Resilience is a word we’ve heard a lot during the pandemic. It means having the ability to absorb, adapt, and transform during shocks and stresses. Access to financial resources allows households to make changes in response to current shocks or anticipation of future shocks. Ultimately, a resilient financial system can lead to better food security, improved health, and nutrition. One of the largest shocks in recent history, the COVID-19 crisis, has allowed us to understand just how resilient some systems are.

Market systems by nature are complex, with various levels of interconnected markets. In relation to coping with the pandemic, the agricultural sector of Bangladesh has been strengthened by the resiliency of the business models adopted by the agent banks. In our first blog of this series, we explored the resilient capacity and ability of three banks in Bangladesh to adapt to the crisis through an agent banking model. To better understand the resiliency of this model, we interviewed two experts: Bidowra Khan, team leader of market systems and social inclusion, and Mayaz Kabir, market system specialist of ICT and finance, who both serve on the Feed the Future Bangladesh Rice and Diversified Crops (RDC) Activity, funded by USAID and implemented by ACDI/VOCA.

Khan and Kabir have witnessed the effects of COVID-19 on Bangladesh’s financial sector and have supported the building of resilient market systems for the last four years, working closely with financial institutions to increase access to finance for the agricultural cottage, micro, and small- and medium-sized enterprises (CMSMEs) in Bangladesh. They share their insights below.

1. Why has the agent banking model been fairly resilient during the pandemic?

Khan and Kabir: Pre-pandemic, it was hard to think of a nation with a worse case of economic whiplash than Bangladesh. The banking sector was already facing problems with bad loans, and this was exacerbated by a recent move by the central bank to cap lending rates at 9 percent and deposit rates at 6 percent, giving banks a 3 percent spread to cover their operational expenses. The policy took effect on April 1, 2020, slamming a financial sector that was already reeling from nonperforming loans and declining deposit rates from urban customers. By not being able to price loans effectively, commercial banks looked toward untapped markets, like agriculture, to increase business.

“Agent banking means providing limited-scale banking and financial services to the underserved population through engaged agents under a valid agency agreement, rather than a teller/cashier. It is the owner of an outlet who conducts banking transactions on behalf of a bank.” – a BRAC Bank representative

Farmers in Bangladesh who are generally not part of the formal sector have over USD 1.5 billion in savings. Despite agricultural lending steadily increasing in recent years, the lack of suitable agri-credit schemes deterred farmers who own CMSMEs from availing bank loans and diverted them to informal money markets. Expanding their agent banking portfolio was a relatively new way for banks to reach the rural sector. 
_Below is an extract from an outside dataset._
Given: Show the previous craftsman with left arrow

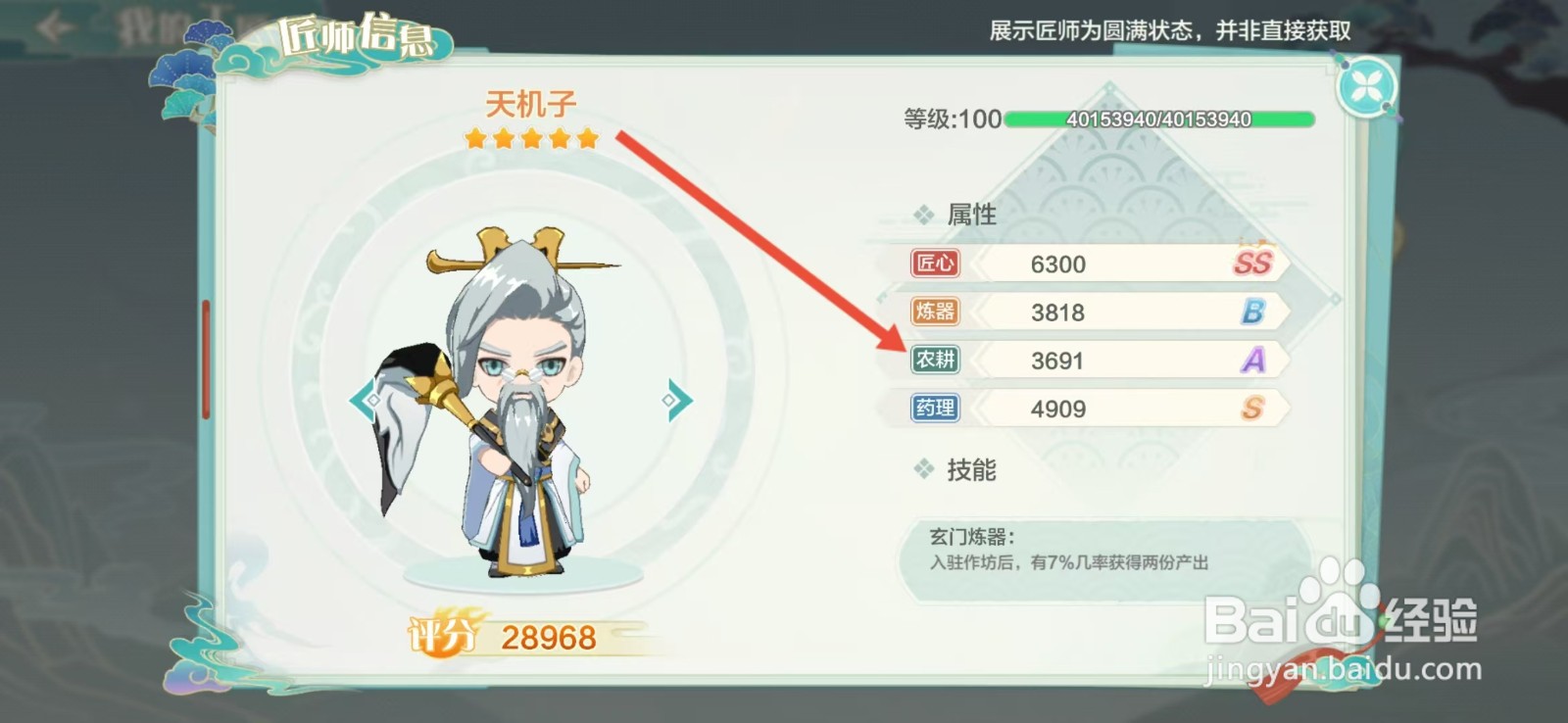Looking at the screenshot, I should click(x=367, y=400).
The central bank announced a stimulus package targeting CMSMEs that would ensure the free flow of credit across the rural sector, particularly agriculture. Commercial banks, particularly those with a strong rural footprint, seized the opportunity and disbursed the stimulus package through already-established channel banking outlets, such as agent banks and micro-merchants. BRAC Bank, facilitated by the Feed the Future Bangladesh RDC Activity, was one such bank to dive in and begin providing credit to the rural sector. By December 2020, BRAC Bank had disbursed USD 139 million to 12,669 CMSMEs.
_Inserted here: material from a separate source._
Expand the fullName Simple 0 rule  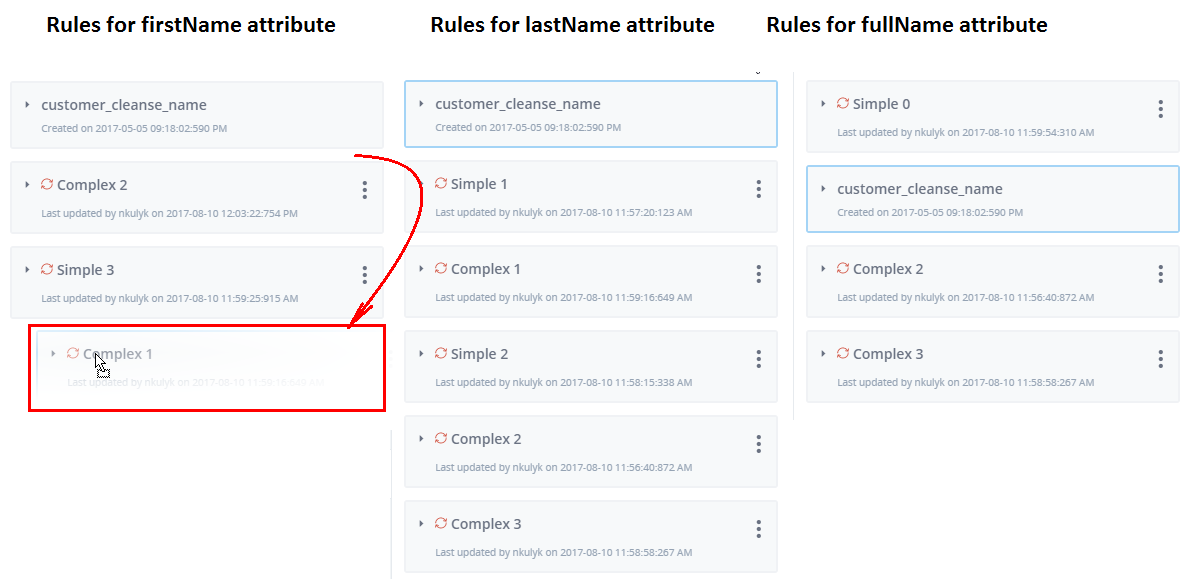coord(824,103)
We believe this stimulus package, coupled with changing customer dynamics and an existing infrastructure of channel banking outlets, created the perfect opportunity for banks, agents, and CMSMEs to allocate resources, paving the foundation for agent banks to be resilient.
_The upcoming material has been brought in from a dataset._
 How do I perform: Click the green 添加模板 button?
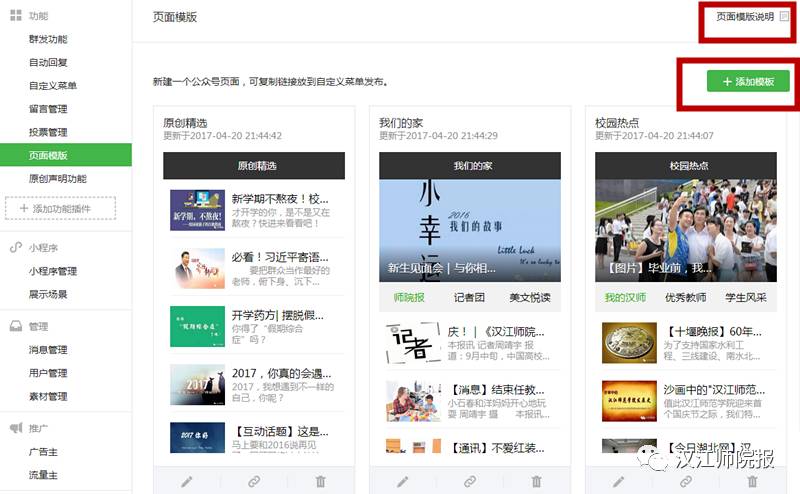tap(748, 81)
2. How did parent banks adapt their agent banking models in response to COVID-19?

Khan and Kabir: Commercial banks are highly regulated by the central bank in Bangladesh. The central bank not only dictates the products they sell but also often puts on hold any suggestions for incorporating demand-driven credit schemes that meet the credit needs of agri-stakeholders. However, after the pandemic, the central bank showed more interest in adopting new products and mechanisms that could unlock tied-up capital in the rural economy. Commercial banks then had more freedom to pilot projects. We saw commercial banks change their strategy during the pandemic to focus on demand-side challenges, such as low financial literacy among rural customers.

Many banks, including BRAC Bank, held courtyard meetings with communities to explain the benefits of formal financial services and the documentation required for low-cost loans. Once perceived as exclusive to urban elites, banks were now providing financial learning programs at the doorsteps of rural communities. These activities not only improved rural customer's perceptions of banks but also allowed banks to build new brand loyalties.

Other banks took similar but distinct routes. City Bank partnered with the mobile financial services platform bKash to introduce an alternative credit scoring model based on customer's transaction history. They also provided top-up loans to COVID-19-affected CMSMEs.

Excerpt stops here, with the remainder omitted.